In 2001, Ethan Zohn, 32, won a million dollars when he outlasted his competition on the hit reality television show, Survivor. He chose to use his money in a pretty remarkable way.

For anyone who has never seen the American TV show Survivor, the premise is this: 16 Americans who have spent their lives pampered by all the warmth, safety, and convenience the West has to offer are sent away to a remote part of the world, to compete with one another in a series of physical challenges. Alliances are built? enemies are made? and in the end, one person emerges as the winner. Five years ago in Kenya, that person was Ethan Zohn.

Zohn had spent several years as a professional soccer player in Zimbabwe, so the realities of life in Africa were not exactly unknown to him. Specifically, he knew that in Africa two million children under the age of 15 are living with HIV, and 12 million others have been made orphans by the AIDS pandemic.

"News from Zimbabwe is pretty unsettling, and when I was there, I kind of witnessed first-hand what was happening with this global AIDS pandemic," he says. "But I felt helpless. You know, truthfully, what can one, white person do to help this massive problem?

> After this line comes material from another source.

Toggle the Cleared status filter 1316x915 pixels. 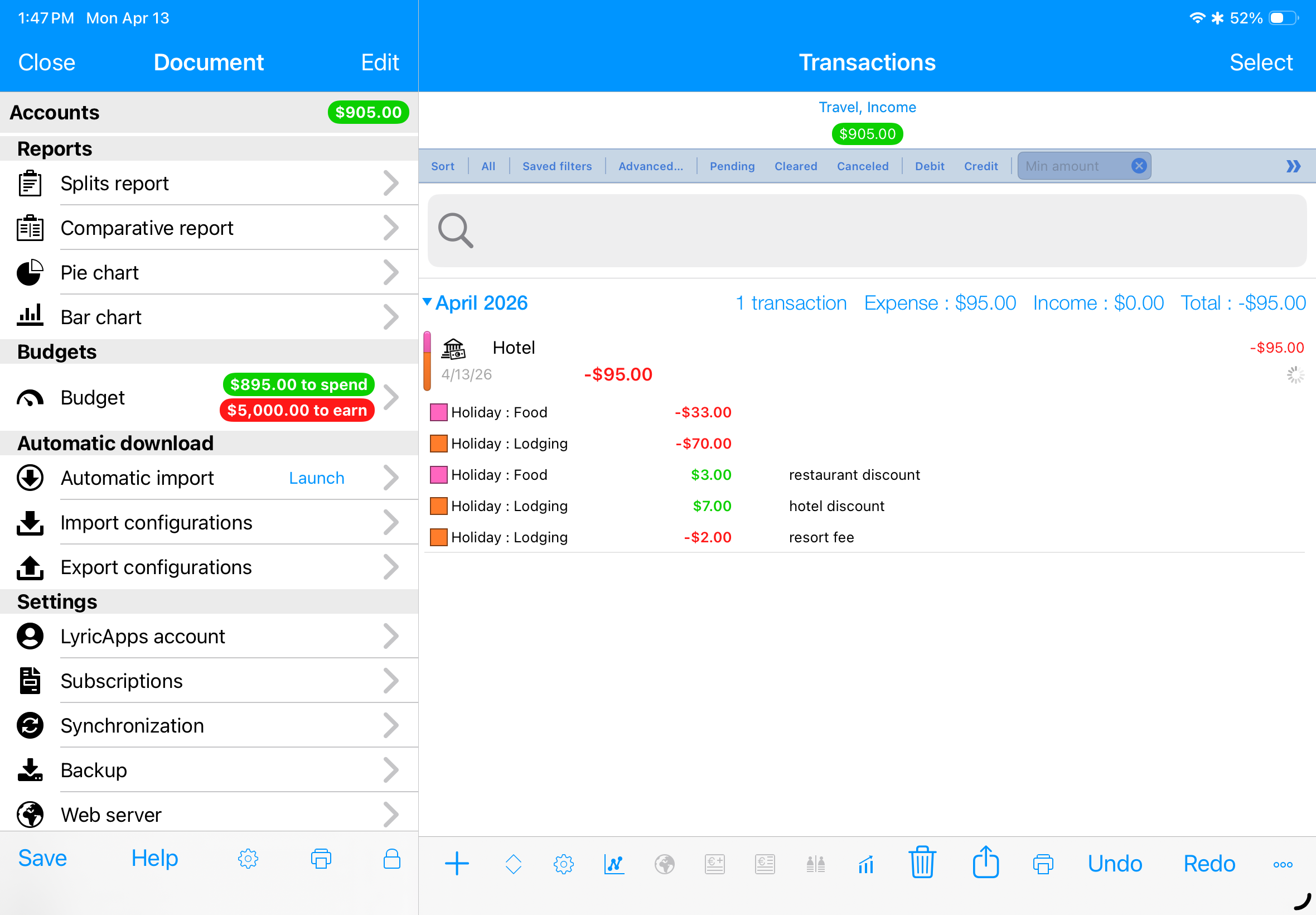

So I shelved it."

That is, he tried not to think about it after he ended his professional career in Zimbabwe and returned to the United States to coach soccer at Fairleigh Dickinson University.

But then the producers of Survivor selected Zohn to spend six weeks in Kenya, and in one of the show's more memorable episodes, viewers saw him using his feet to juggle a bean-bag-or what's known as a "hackey-sack"--with some HIV positive Kenyan children.

"The smiles on their faces were amazing. I think I made their day," Zohn told viewers of the show. "And then as we were leaving, I threw it to one of the little ones, you know, I gave him the hackey-sack, and he's like, 'Oh, thank you, thank you.'"

It was a moment that left an impression on Ethan Zohn. So after he won his million dollars, he sent his mother on a vacation? bought a car for each of his two brothers? and then used the rest of his money to start a non-profit organization called Grassroot Soccer. The group mobilizes the celebrity power of soccer players in Africa to teach children there about HIV? what it is, how it can be avoided, and perhaps most importantly, how children who have been born with the virus should be treated by their peers.

The group also uses sports to raise awareness among American children about the AIDS crisis in Africa. Ethan Zohn says staggering statistics, like the fact that 25 million Africans are infected with HIV, don't always work. "But when you put real names and faces to what the disease is, it's that much more powerful. And that's my job. That's why I'm in the schools, showing kids that if you're a soccer team in Botswana, there's a 90 percent chance that at your ten year reunion, there will be two of you left. And that makes sense to them, and they want to help."

So far, Grassroot Soccer's American campaign has reached out to more than 70,000 children and gotten them involved in educational and fundraising events that are organized around the theme of sports. Ethan Zohn says athletics are a very effective way to get the point across that the world is a community and that what happens in Africa matters in the United States.

"Soccer, and sports, is like a universal language. I can put a soccer ball down anywhere in the world, and I instantly have 25 friends," he says with a smile. "Sports has the power to? break down cultural stereotypes and grant you instant access to a community, any community around the world. And that model is a good model, you know, sports for change, sports for life."

Celebrity also gives a person instant access to a community, and that is something Ethan Zohn is enjoying now. But he knows it will not be like this forever, and he says that is why he wanted to use his money to create something more permanent.

"I have my 15 minutes of fame, and I want to maximize it," Zohn says.  "It's got an expiration date. I'm the 'flavor of the month.' I'm still trying to stretch it out, but when all this dies down, we've created a program, an organization, that has legs."

Grassroot Soccer recently joined forces with the U.S. Agency for International Development to launch what is being called a "Sports for Life" program. They have conducted HIV information seminars at more than 250 schools throughout Ethiopia, Zambia, and Zimbabwe, and they expect to teach more than a million African children about HIV and AIDS over the next three years.